Out of rat race, he helps kids chase marathon dream
Every Thursday, a group of teenagers walk along Sarjapur Road to a nearby school. There, they train a group of pre-teen marathon aspirants. So, what is different about this?
The teenagers come from The Ananya Trust, a local residential school for slum children and their students are from Snehadhaan, a school for HIV-positive children. The man behind this effort is Santosh Padmanabhan and you are likely to spot him early on a Saturday morning, if you are passing through Cubbon Park, training his community of runners.
Once an IT professional like so many others in the city, Santosh began to feel that he just was not doing enough for the world we live in.

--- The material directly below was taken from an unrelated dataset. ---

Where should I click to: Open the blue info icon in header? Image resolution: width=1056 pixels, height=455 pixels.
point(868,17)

Working with disadvantaged children was a cause he had always held close to his heart, a dream he had kept alive by volunteering for various organisations. That apart, running was a passion he found he just could not ignore. So he broke away from the corporate rat race to follow his heart instead. “I just found I’d had enough of it all,” he said. “I knew I wanted to work with children from disadvantaged backgrounds and be a part of their lives.”
Santosh started out with training aspiring runners, using the sport as a community-building exercise. “It wasn’t an organisation, but a community in itself,” he said. He found that he could raise funds by running, which he could donate to his various causes. Philanthropy is a grand idea, but sustaining it is something we just can’t ignore. “I had to make a living, there was no escape,” he said.

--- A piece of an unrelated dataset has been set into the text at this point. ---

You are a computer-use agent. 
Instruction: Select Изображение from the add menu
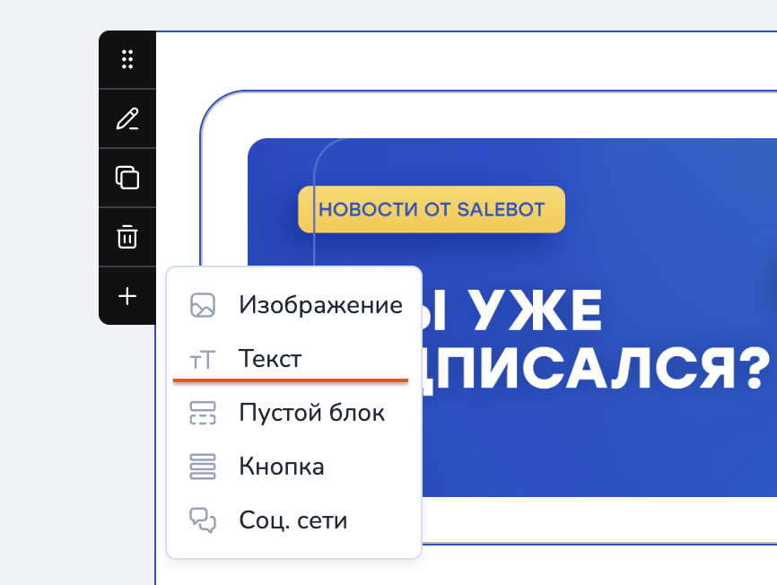319,305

With a few of his best students who volunteered to be coaches, they started Runners High, where they trained aspiring marathoners. “The coaches come from different backgrounds and have daytime jobs, so they are with me on a purely voluntary basis,” said Santosh, who trains his runners over the weekends.
It all began when they were running in Dharmapuri raising funds for a school for tribal children. “We found the children were running along with us and what’s more, they were very good at it”! Their enthusiasm convinced the school authorities to bring Santosh in as a regular trainer. That got the ball rolling pretty quick and before long, Santosh was devoting his weekdays to the various schools he visited.
Santosh now spends two days a week at the Sita School, which teaches children from rural backgrounds, along with the Ananya Trust, Snehadhaan and a weekly visit to the Spastic Society. “I go to schools that are not part of the mainstream education system,” Santosh remarked. And it soon became clear why. “Running is what I can do and I wanted to bring my passions together,” he said. So, while he trained aspiring runners in schools, there was no escaping the fact that running a marathon is still looked at as a distraction from academics. “That’s why I pick schools that believe in integrated learning, so they will understand just how useful this can be.” Now, he teaches subjects like Maths and English too, using the method he knows best —running.
But how? “I found you can approach various concepts through just running. It’s as simple as drawing shapes on the ground and making children run to the shape I call out, so they have fun and understand concepts as well,” he explains. There is no real distinction between subjects, there is no established method, everything is focused on imparting knowledge and doing so in a way that will help the children internalise it.
“It teaches the children a lot of other things as well, because long-distance running requires so much discipline and organisation”, says Santosh. To set a goal and achieve it by moving past all the hurdles and all the frustration can do a lot for a person. “You need to be patient and there’s a lot of teamwork involved”.
The children took to the sport at once and the sense of satisfaction and achievement they feel at the end of it all boosts their confidence tremendously. Runners from his community pitch in as well, contributing financially and otherwise, to the schools he is part of.
It’s one thing to teach the children that there are people out there who will give, but a whole other thing to help them understand just how much they have to give, too.